### THE REQUEST
Please copy the records from the line with "The width and height of the screenshot is (1200, 675)." through the end of the records, keeping every line and adding 101 to each coordinate in the answers.

### Item coordinate data
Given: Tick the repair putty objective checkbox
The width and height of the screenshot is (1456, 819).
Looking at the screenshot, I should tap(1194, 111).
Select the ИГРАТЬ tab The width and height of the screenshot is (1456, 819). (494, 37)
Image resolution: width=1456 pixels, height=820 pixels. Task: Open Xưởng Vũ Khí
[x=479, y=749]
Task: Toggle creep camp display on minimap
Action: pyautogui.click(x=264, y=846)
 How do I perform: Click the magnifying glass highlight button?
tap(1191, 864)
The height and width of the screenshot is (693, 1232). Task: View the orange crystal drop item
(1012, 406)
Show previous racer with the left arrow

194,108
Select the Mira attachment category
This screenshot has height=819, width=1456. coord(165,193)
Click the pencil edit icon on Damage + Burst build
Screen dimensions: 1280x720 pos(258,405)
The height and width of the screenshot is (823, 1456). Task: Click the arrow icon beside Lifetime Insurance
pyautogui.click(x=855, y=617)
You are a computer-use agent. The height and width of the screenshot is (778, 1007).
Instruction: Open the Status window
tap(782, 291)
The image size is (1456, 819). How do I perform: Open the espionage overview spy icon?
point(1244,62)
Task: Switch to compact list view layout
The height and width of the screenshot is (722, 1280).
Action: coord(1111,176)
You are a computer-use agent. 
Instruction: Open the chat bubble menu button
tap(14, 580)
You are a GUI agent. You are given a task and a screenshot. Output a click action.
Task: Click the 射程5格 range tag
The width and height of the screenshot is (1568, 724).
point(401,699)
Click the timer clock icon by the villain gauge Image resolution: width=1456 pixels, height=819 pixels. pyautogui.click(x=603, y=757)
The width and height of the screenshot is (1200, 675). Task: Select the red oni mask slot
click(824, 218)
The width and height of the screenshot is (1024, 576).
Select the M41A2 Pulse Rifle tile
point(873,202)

### IN RESPONSE
The width and height of the screenshot is (1200, 675). Task: Select the red oni mask slot
click(925, 319)
The width and height of the screenshot is (1024, 576).
Select the M41A2 Pulse Rifle tile
point(974,303)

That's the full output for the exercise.